_O que fazer_:
1: Diga se cada afirmação concorda com o texto, respondendo sim ou não e citando literalmente as palavras do texto que decidem a resposta:
(a) A transição da ocupação para o desemprego mudou de forma significativa no período analisado.
(b) Joana disse que o auxílio emergencial permitiu que as pessoas ficassem mais tempo em casa.
(c) A análise foi feita por pesquisadores do Ipea.
2: Edite o trecho do texto que abre com as palavras que contêm "Pelas estimativas apresentadas" e fecha com "no mesmo período.", substituindo "levantamento" por "estudo".
3: Responda com base no texto:
(a) Qual foi a taxa de inatividade das mulheres do primeiro para o segundo trimestre de 2020?
(b) Com qual crise anterior a de 2020 é comparada?
(c) De quanto para quanto subiu a taxa de transição da ocupação para a inatividade entre os brancos?

_Texto_:
►

Desistência de busca por emprego diferencia crise atual de anteriores

A pandemia de covid-19 contribuiu para o aumento das desigualdades no mercado de trabalho, principalmente entre os mais vulneráveis, de forma diferente do que foi visto em crises anteriores. Desta vez, o impacto da pandemia foi maior na chamada taxa de inatividade entre mulheres, negros e jovens do que na taxa de desemprego desse público se comparado com os anos de 2015 e 2016.

A taxa de inatividade agrega os brasileiros desempregados e que deixaram de procurar o posto de trabalho. Considerando os dias atuais, as medidas restritivas de isolamento social impostas pela crise sanitária fizeram com que uma parcela maior de jovens, mulheres e negros simplesmente desistiram de procurar emprego. O diagnóstico consta de análise sobre “Desigualdades no mercado de trabalho e pandemia da covid-19” feita pelos pesquisadores Joana Simões Costa, Ana Luiza Neves de Holanda Barbosa e Marcos Hecksher, do Instituto de Pesquisa Econômica Aplicada (Ipea), e antecipada ao Valor.

Pelas estimativas apresentadas no levantamento, a transição de pessoas ocupadas para inatividade entre o primeiro e segundo trimestre de 2020 aumentou no mercado de trabalho, especialmente entre mulheres, negros e jovens. Por outro lado, a transição da ocupação para o desemprego não apresentou mudança significativa. No período, a taxa de inatividade das mulheres passou de 7,60% do primeiro para o segundo trimestre de 2019 para 11,8% no mesmo período de 2020. Enquanto para os homens, saiu de 4,8% para 7,8%. Situação parecida é verificada nas estimativas que consideram raça e cor. No caso dos não brancos, a taxa de transição da ocupação para a inatividade passou de 7,10% do primeiro para o segundo trimestre de 2019 para 11,2% na mesma base de comparação e para os brancos subiu de 4,70% para 7,60% no mesmo período.

“A diferença da crise de 2020 em relação à crise anterior, ocorrida em 2015 e 2016, se caracteriza não apenas por sua magnitude, mas também pela intensa transição dos ocupados, não para o desemprego, e sim para a inatividade. Assim, apesar de ter sido observado um aumento da taxa de desemprego, é a queda expressiva na taxa de participação que mais se sobressai na pandemia da covid-19”, informa a análise do Ipea. Segundo o levantamento, entre o primeiro e segundo trimestres de 2020, a pandemia se refletiu em um intenso aumento nas chances de sair da condição de ocupado para inatividade e redução das chances de conseguir um emprego. “Foi uma crise marcada pela forte retração tanto da oferta quanto da demanda de trabalho. Tais movimentos levaram a taxa de ocupação a patamares sem precedentes no mercado de trabalho brasileiro”, destaca a análise.

Questionada sobre se o pagamento do auxílio emergencial pelo governo para minimizar os efeitos da crise entre os mais vulneráveis não seria uma justificativa para o aumento da taxa de inatividade, Joana negou essa possibilidade e disse que o benefício foi importante para que as pessoas pudessem ficar mais tempo em casa pois tinham a subsistência garantida pelo governo. A expectativa é que com a retomada da economia seja reduzida a taxa de inatividade, mas destacou a necessidade de adoção de medidas estruturais para diminuir as desigualdades. A pesquisadora afirmou que a inatividade teve alta significativa em 2020 porque o país foi atingido pela pandemia quando ainda se recuperava dos impactos da crise de 2015. “A taxa de desemprego não subiu tanto quanto subiu a de inatividade. As pessoas estão participando menos do mercado de trabalho. Elas não foram para situação de desemprego, mas direto para inatividade”, disse Joana.

◄

_Registros fornecidos_:
►

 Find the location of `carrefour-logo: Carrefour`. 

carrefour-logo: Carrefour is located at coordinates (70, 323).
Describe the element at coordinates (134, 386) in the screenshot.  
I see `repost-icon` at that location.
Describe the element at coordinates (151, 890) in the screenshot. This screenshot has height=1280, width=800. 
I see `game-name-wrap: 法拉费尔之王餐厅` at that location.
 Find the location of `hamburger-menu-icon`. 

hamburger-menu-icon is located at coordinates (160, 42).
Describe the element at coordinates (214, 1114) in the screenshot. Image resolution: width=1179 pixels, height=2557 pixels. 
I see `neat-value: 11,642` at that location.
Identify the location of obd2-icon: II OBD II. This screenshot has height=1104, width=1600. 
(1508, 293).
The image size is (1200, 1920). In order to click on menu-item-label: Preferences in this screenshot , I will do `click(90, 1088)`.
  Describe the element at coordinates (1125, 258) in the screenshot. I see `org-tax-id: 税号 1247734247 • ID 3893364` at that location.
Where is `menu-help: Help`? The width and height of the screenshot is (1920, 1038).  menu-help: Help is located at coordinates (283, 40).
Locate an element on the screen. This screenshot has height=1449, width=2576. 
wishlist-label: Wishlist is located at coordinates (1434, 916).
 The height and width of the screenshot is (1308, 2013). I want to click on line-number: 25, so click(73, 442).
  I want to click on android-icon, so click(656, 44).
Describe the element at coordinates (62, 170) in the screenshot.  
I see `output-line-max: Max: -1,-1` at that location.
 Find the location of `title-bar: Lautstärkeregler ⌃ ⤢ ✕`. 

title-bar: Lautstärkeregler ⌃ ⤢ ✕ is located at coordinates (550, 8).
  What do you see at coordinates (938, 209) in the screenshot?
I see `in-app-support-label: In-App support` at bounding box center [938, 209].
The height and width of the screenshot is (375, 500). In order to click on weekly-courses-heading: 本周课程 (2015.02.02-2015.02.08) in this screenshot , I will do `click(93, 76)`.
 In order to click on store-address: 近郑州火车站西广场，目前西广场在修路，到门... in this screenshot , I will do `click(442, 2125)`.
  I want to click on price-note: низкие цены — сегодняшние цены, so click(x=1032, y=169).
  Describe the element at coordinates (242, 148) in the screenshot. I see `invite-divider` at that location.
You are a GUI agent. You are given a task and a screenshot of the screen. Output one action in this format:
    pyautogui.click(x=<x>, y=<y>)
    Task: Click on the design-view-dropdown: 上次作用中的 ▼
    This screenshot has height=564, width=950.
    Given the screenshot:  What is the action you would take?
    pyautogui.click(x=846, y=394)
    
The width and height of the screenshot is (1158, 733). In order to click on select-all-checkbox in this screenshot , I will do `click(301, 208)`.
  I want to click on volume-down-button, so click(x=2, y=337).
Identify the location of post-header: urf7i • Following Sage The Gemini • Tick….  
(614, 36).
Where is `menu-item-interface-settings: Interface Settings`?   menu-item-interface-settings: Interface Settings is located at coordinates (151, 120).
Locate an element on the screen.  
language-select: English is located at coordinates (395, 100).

◄

_Respostas por item_:
1:
(a) Não: "a transição da ocupação para o desemprego não apresentou mudança significativa."
(b) Sim: "o benefício foi importante para que as pessoas pudessem ficar mais tempo em casa"
(c) Sim: "feita pelos pesquisadores Joana Simões Costa, Ana Luiza Neves de Holanda Barbosa e Marcos Hecksher, do Instituto de Pesquisa Econômica Aplicada (Ipea)"

2:
Pelas estimativas apresentadas no estudo, a transição de pessoas ocupadas para inatividade entre o primeiro e segundo trimestre de 2020 aumentou no mercado de trabalho, especialmente entre mulheres, negros e jovens. Por outro lado, a transição da ocupação para o desemprego não apresentou mudança significativa. No período, a taxa de inatividade das mulheres passou de 7,60% do primeiro para o segundo trimestre de 2019 para 11,8% no mesmo período de 2020. Enquanto para os homens, saiu de 4,8% para 7,8%. Situação parecida é verificada nas estimativas que consideram raça e cor. No caso dos não brancos, a taxa de transição da ocupação para a inatividade passou de 7,10% do primeiro para o segundo trimestre de 2019 para 11,2% na mesma base de comparação e para os brancos subiu de 4,70% para 7,60% no mesmo período.

3:
(a) 11,8%.
(b) Com a crise ocorrida em 2015 e 2016.
(c) De 4,70% para 7,60%.